Amylyx, the company behind the drug, have submitted a marketing authorisation application to the EMA for AMX0035 and this is still in the process of being reviewed. It is hoped that a decision will be announced this year and we will provide updates on this on our latest news page when we have more information.
RELATED TOPIC
Blog | 30 September 2022 | Charlotte Roy
What does the FDA approval of AMX0035 mean for the UK MND community?
Masitinib- Health Canada and EMA decisions
Masitinib is a compound which has been designed to target and block the action of an enzyme called tyrosine kinase. This enzyme has been shown to play a role in causing inflammation in the brain and spinal cord. It is thought that excessive inflammation could be involved in the rate of disease progression in people with MND. Reducing the activity of the tyrosine kinase enzyme may help to keep levels of inflammation under control and this could lead to a slowing in disease progression. The phase 2/3 trial demonstrated some promising results, with evidence of treatment helping to slow functional decline in people with MND. The ongoing phase 3 trial aims to build on these findings to test the effectiveness of the drug in a larger group of people. You can find out more about Masitinib here.
The company developing the drug, AB Science, have submitted applications to both Health Canada and the EMA for the approval of Masitinib based on data from the phase2/3 trial. Health Canada have asked for additional information about the drug before continuing to review the application and the review has been paused while they await this information.
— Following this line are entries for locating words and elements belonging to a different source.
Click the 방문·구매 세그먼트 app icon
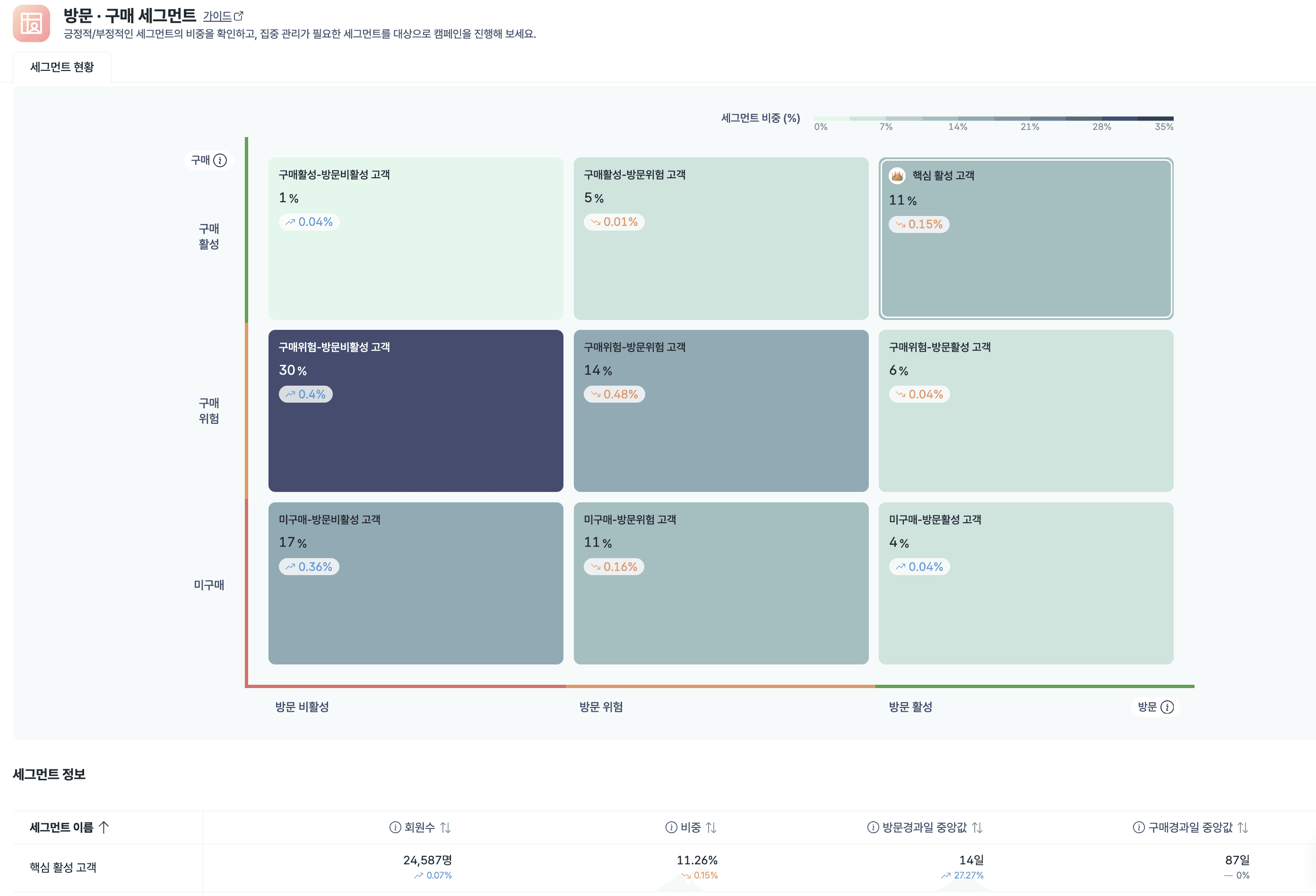1316x896 pixels. 31,23
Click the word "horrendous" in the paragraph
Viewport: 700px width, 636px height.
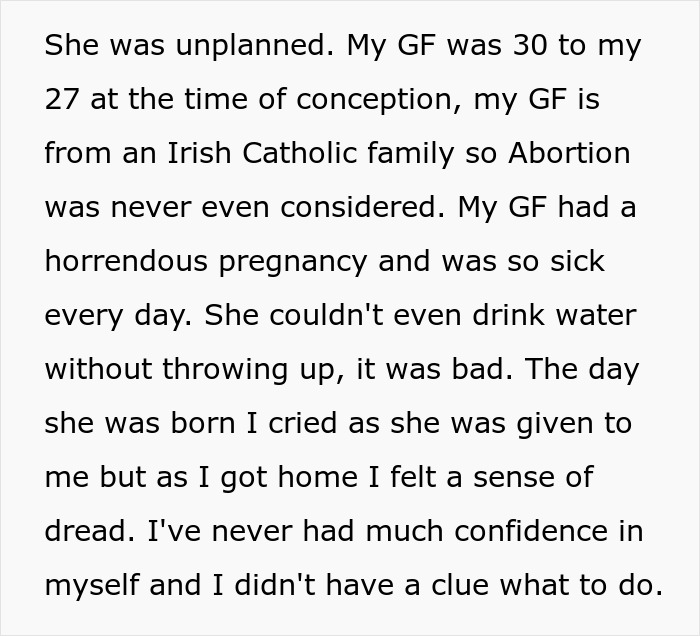pos(126,262)
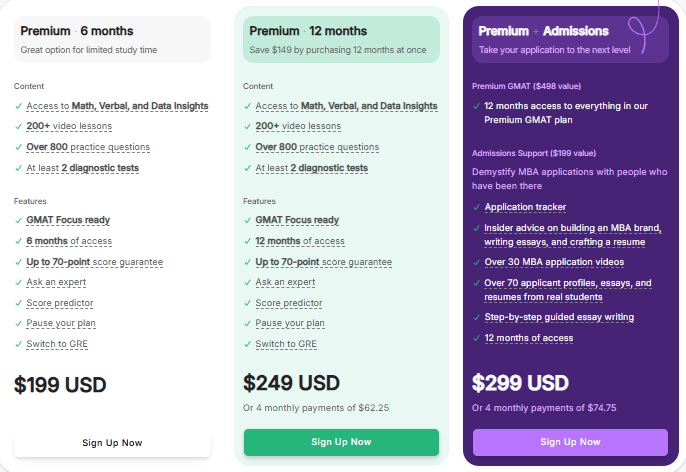
Task: Click checkmark beside 200+ video lessons in 12-month plan
Action: click(x=247, y=126)
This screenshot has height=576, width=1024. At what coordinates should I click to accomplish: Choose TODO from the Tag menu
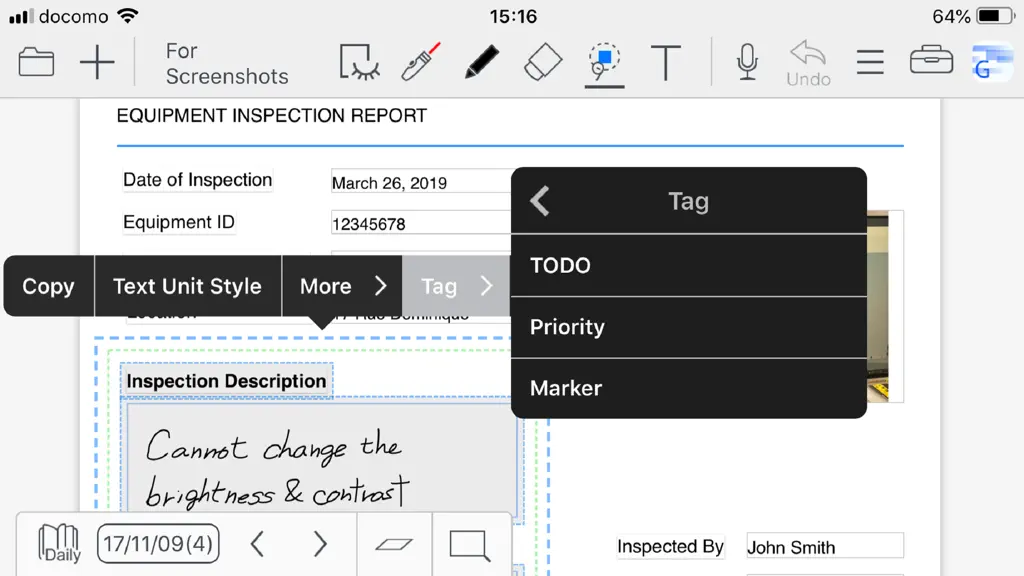[x=689, y=265]
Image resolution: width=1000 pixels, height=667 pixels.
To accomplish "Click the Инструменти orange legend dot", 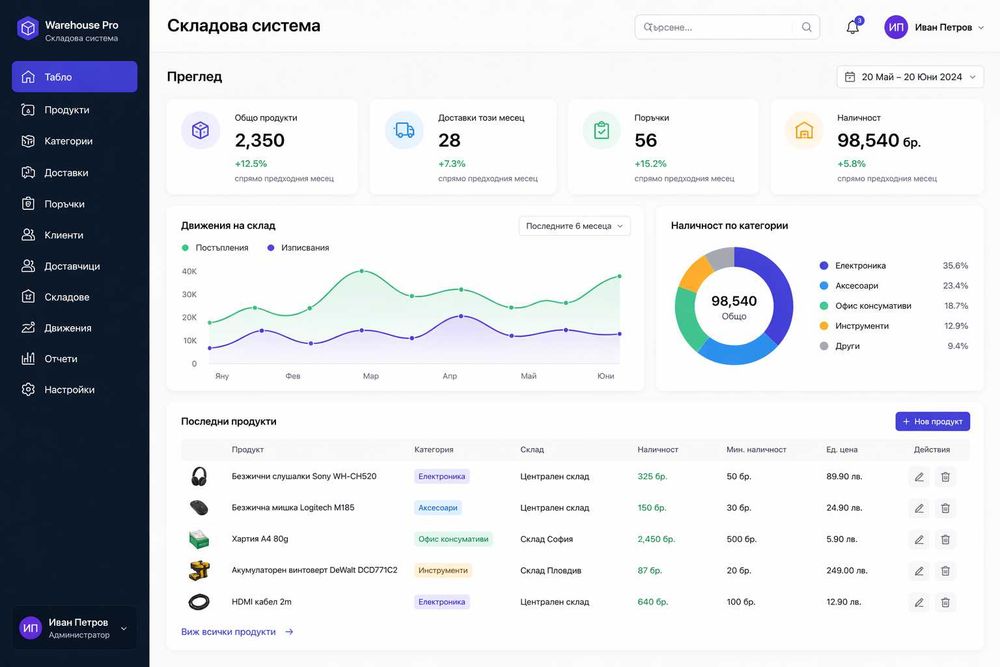I will click(x=823, y=326).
An application has been made to the EMA for conditional marketing authorisation. Conditional marketing authorisation means that if the drug is approved, additional data will be needed from the ongoing Phase 3 trial to maintain approval. The application is being reviewed by the CHMP and a decision on whether to approve or not is expected this year.
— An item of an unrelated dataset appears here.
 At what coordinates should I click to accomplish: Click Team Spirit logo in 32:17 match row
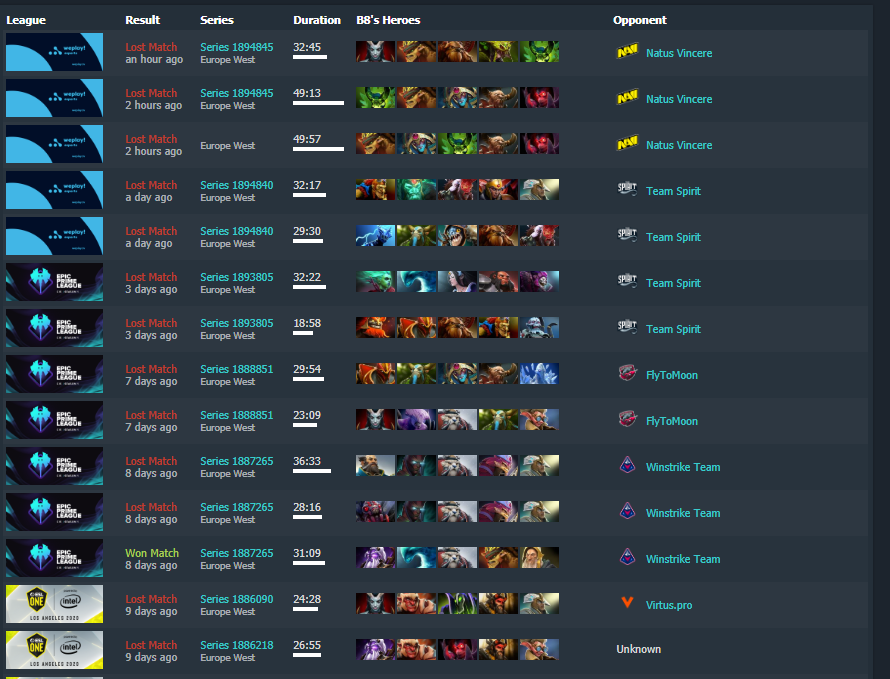[x=627, y=188]
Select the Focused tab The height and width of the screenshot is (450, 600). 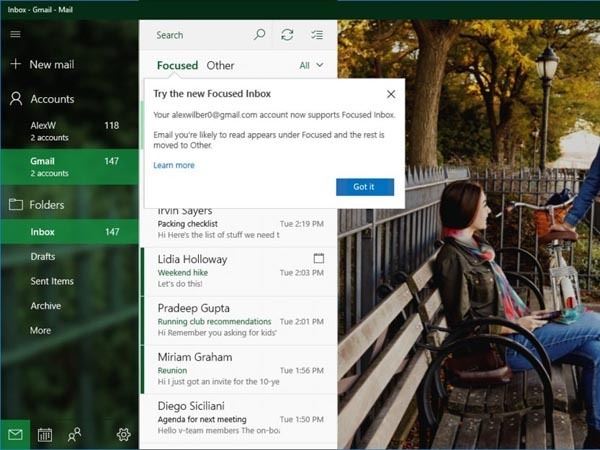point(177,66)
What do these applications mean for the UK MND Community?
It is important to note that approval by the FDA or EMA does not mean that the treatment will be licensed in the UK. If a treatment is reviewed by the EMA/CHMP and has a positive outcome, an application can then be made to the Medicines and Healthcare products Regulatory Agency (MHRA) – the authorising body in the UK. The MHRA will then review the application and make a decision on UK licensing. We will share updates and outcomes of the applications on our latest news page when we have more information.
We know keeping up to date with clinical trial news is very important to the MND community so we endeavour to share the latest updates through our twitter account, research monthly newsletter and latest news page.
Clinical trials wouldn’t be possible without the dedication, generosity and commitment of researchers, health care professionals and the MND community. Thank you to everyone who is involved in these trials and contributing towards the growing clinical trial landscape testing new potential treatments for MND.
*The information in this blog was correct at the time of publication.